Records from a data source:
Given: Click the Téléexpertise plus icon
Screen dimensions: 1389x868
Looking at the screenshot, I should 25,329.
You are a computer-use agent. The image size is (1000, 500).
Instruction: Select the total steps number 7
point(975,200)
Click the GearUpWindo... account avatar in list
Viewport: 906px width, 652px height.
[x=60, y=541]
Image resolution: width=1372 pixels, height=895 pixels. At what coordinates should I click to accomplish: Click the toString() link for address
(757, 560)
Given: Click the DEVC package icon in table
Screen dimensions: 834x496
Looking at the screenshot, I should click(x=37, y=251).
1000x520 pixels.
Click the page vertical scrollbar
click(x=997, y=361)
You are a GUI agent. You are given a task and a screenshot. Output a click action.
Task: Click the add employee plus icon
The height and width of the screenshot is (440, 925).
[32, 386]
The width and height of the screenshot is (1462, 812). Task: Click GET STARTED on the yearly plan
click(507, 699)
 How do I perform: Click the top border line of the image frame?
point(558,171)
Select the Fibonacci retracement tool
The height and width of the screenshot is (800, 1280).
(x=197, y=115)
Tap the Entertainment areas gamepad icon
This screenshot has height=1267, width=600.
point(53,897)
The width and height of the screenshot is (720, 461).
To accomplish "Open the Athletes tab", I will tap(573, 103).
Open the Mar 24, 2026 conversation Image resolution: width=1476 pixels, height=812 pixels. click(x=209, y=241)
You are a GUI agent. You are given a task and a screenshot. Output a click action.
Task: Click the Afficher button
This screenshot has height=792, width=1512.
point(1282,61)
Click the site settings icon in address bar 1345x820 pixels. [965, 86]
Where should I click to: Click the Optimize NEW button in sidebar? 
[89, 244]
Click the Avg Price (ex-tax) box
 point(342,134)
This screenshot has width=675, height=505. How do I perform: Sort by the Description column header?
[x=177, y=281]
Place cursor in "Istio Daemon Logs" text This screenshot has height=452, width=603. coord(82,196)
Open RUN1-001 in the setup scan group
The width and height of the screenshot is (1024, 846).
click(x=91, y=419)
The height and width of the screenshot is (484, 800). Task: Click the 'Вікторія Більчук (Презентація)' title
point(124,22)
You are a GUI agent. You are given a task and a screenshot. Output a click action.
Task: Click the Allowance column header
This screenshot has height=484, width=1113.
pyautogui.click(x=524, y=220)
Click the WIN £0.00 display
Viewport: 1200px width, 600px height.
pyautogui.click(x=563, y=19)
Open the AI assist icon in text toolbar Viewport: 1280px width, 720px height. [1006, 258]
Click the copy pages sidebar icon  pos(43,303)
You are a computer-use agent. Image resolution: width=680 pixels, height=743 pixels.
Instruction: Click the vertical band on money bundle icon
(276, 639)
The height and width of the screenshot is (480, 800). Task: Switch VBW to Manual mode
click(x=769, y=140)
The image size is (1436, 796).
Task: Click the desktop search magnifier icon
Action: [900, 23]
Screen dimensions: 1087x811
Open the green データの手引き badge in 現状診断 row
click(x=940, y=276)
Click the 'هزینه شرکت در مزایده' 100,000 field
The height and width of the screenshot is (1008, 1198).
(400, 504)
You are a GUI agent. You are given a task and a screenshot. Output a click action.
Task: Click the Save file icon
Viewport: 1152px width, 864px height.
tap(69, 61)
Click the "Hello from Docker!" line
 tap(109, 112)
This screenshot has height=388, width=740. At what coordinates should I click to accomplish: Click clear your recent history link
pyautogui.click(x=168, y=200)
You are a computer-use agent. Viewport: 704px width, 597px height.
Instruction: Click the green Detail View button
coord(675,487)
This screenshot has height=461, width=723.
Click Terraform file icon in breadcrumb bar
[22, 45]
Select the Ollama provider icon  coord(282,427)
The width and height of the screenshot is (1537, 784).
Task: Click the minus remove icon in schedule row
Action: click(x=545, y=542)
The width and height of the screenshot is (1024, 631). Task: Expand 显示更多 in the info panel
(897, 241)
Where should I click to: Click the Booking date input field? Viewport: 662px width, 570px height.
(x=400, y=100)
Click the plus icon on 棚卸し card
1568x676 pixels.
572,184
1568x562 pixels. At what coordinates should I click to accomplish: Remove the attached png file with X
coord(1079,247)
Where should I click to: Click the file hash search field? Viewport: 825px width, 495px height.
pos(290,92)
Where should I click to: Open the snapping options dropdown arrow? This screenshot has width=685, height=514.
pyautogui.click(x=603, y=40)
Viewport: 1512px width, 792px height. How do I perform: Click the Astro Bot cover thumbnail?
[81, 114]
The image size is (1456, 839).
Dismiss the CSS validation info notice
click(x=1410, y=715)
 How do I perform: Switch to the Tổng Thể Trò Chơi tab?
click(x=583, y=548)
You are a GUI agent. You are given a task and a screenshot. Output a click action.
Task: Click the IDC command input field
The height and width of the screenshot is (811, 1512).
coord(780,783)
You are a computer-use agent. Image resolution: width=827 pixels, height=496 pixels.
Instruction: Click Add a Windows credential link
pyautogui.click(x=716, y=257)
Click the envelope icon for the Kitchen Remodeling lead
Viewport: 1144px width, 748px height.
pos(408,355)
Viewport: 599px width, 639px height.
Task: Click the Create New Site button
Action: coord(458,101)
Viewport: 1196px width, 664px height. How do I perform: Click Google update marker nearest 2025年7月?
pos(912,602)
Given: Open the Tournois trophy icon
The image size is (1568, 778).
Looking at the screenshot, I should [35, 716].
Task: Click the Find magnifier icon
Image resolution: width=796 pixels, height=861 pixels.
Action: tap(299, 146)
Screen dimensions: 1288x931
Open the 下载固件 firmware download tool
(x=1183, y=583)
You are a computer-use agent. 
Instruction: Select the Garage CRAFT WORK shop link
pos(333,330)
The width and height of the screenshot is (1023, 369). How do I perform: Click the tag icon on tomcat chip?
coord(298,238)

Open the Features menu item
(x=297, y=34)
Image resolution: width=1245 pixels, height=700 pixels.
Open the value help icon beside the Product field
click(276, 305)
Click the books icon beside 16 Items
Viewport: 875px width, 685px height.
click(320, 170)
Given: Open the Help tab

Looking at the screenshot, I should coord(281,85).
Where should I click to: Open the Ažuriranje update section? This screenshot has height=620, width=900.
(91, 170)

ABOUT THIS EXERCISE:
Reproduce all of the entries word for word.

RESPONSE TO THIS EXERCISE:
Given: Click the Téléexpertise plus icon
Screen dimensions: 1389x868
Looking at the screenshot, I should 25,329.
You are a computer-use agent. The image size is (1000, 500).
Instruction: Select the total steps number 7
point(975,200)
Click the GearUpWindo... account avatar in list
Viewport: 906px width, 652px height.
[x=60, y=541]
Image resolution: width=1372 pixels, height=895 pixels. At what coordinates should I click to accomplish: Click the toString() link for address
(757, 560)
Given: Click the DEVC package icon in table
Screen dimensions: 834x496
Looking at the screenshot, I should click(x=37, y=251).
1000x520 pixels.
Click the page vertical scrollbar
click(x=997, y=361)
You are a GUI agent. You are given a task and a screenshot. Output a click action.
Task: Click the add employee plus icon
The height and width of the screenshot is (440, 925).
[32, 386]
The width and height of the screenshot is (1462, 812). Task: Click GET STARTED on the yearly plan
click(507, 699)
 How do I perform: Click the top border line of the image frame?
point(558,171)
Select the Fibonacci retracement tool
The height and width of the screenshot is (800, 1280).
(x=197, y=115)
Tap the Entertainment areas gamepad icon
This screenshot has height=1267, width=600.
point(53,897)
The width and height of the screenshot is (720, 461).
To accomplish "Open the Athletes tab", I will tap(573, 103).
Open the Mar 24, 2026 conversation Image resolution: width=1476 pixels, height=812 pixels. click(x=209, y=241)
You are a GUI agent. You are given a task and a screenshot. Output a click action.
Task: Click the Afficher button
This screenshot has height=792, width=1512.
point(1282,61)
Click the site settings icon in address bar 1345x820 pixels. [965, 86]
Where should I click to: Click the Optimize NEW button in sidebar? 
[89, 244]
Click the Avg Price (ex-tax) box
 point(342,134)
This screenshot has width=675, height=505. How do I perform: Sort by the Description column header?
[x=177, y=281]
Place cursor in "Istio Daemon Logs" text This screenshot has height=452, width=603. coord(82,196)
Open RUN1-001 in the setup scan group
The width and height of the screenshot is (1024, 846).
click(x=91, y=419)
The height and width of the screenshot is (484, 800). Task: Click the 'Вікторія Більчук (Презентація)' title
point(124,22)
You are a GUI agent. You are given a task and a screenshot. Output a click action.
Task: Click the Allowance column header
This screenshot has height=484, width=1113.
pyautogui.click(x=524, y=220)
Click the WIN £0.00 display
Viewport: 1200px width, 600px height.
pyautogui.click(x=563, y=19)
Open the AI assist icon in text toolbar Viewport: 1280px width, 720px height. [1006, 258]
Click the copy pages sidebar icon  pos(43,303)
You are a computer-use agent. Image resolution: width=680 pixels, height=743 pixels.
Instruction: Click the vertical band on money bundle icon
(276, 639)
The height and width of the screenshot is (480, 800). Task: Switch VBW to Manual mode
click(x=769, y=140)
The image size is (1436, 796).
Task: Click the desktop search magnifier icon
Action: [900, 23]
Screen dimensions: 1087x811
Open the green データの手引き badge in 現状診断 row
click(x=940, y=276)
Click the 'هزینه شرکت در مزایده' 100,000 field
The height and width of the screenshot is (1008, 1198).
(400, 504)
You are a GUI agent. You are given a task and a screenshot. Output a click action.
Task: Click the Save file icon
Viewport: 1152px width, 864px height.
tap(69, 61)
Click the "Hello from Docker!" line
 tap(109, 112)
This screenshot has height=388, width=740. At what coordinates should I click to accomplish: Click clear your recent history link
pyautogui.click(x=168, y=200)
You are a computer-use agent. Viewport: 704px width, 597px height.
Instruction: Click the green Detail View button
coord(675,487)
This screenshot has height=461, width=723.
Click Terraform file icon in breadcrumb bar
[22, 45]
Select the Ollama provider icon  coord(282,427)
The width and height of the screenshot is (1537, 784).
Task: Click the minus remove icon in schedule row
Action: click(x=545, y=542)
The width and height of the screenshot is (1024, 631). Task: Expand 显示更多 in the info panel
(897, 241)
Where should I click to: Click the Booking date input field? Viewport: 662px width, 570px height.
(x=400, y=100)
Click the plus icon on 棚卸し card
1568x676 pixels.
572,184
1568x562 pixels. At what coordinates should I click to accomplish: Remove the attached png file with X
coord(1079,247)
Where should I click to: Click the file hash search field? Viewport: 825px width, 495px height.
pos(290,92)
Where should I click to: Open the snapping options dropdown arrow? This screenshot has width=685, height=514.
pyautogui.click(x=603, y=40)
Viewport: 1512px width, 792px height. How do I perform: Click the Astro Bot cover thumbnail?
[81, 114]
The image size is (1456, 839).
Dismiss the CSS validation info notice
click(x=1410, y=715)
 How do I perform: Switch to the Tổng Thể Trò Chơi tab?
click(x=583, y=548)
You are a GUI agent. You are given a task and a screenshot. Output a click action.
Task: Click the IDC command input field
The height and width of the screenshot is (811, 1512).
coord(780,783)
You are a computer-use agent. Image resolution: width=827 pixels, height=496 pixels.
Instruction: Click Add a Windows credential link
pyautogui.click(x=716, y=257)
Click the envelope icon for the Kitchen Remodeling lead
Viewport: 1144px width, 748px height.
pos(408,355)
Viewport: 599px width, 639px height.
Task: Click the Create New Site button
Action: coord(458,101)
Viewport: 1196px width, 664px height. How do I perform: Click Google update marker nearest 2025年7月?
pos(912,602)
Given: Open the Tournois trophy icon
The image size is (1568, 778).
Looking at the screenshot, I should [35, 716].
Task: Click the Find magnifier icon
Image resolution: width=796 pixels, height=861 pixels.
Action: tap(299, 146)
Screen dimensions: 1288x931
Open the 下载固件 firmware download tool
(x=1183, y=583)
You are a computer-use agent. 
Instruction: Select the Garage CRAFT WORK shop link
pos(333,330)
The width and height of the screenshot is (1023, 369). How do I perform: Click the tag icon on tomcat chip?
coord(298,238)

Open the Features menu item
(x=297, y=34)
Image resolution: width=1245 pixels, height=700 pixels.
Open the value help icon beside the Product field
click(276, 305)
Click the books icon beside 16 Items
Viewport: 875px width, 685px height.
click(320, 170)
Given: Open the Help tab

Looking at the screenshot, I should coord(281,85).
Where should I click to: Open the Ažuriranje update section? This screenshot has height=620, width=900.
(91, 170)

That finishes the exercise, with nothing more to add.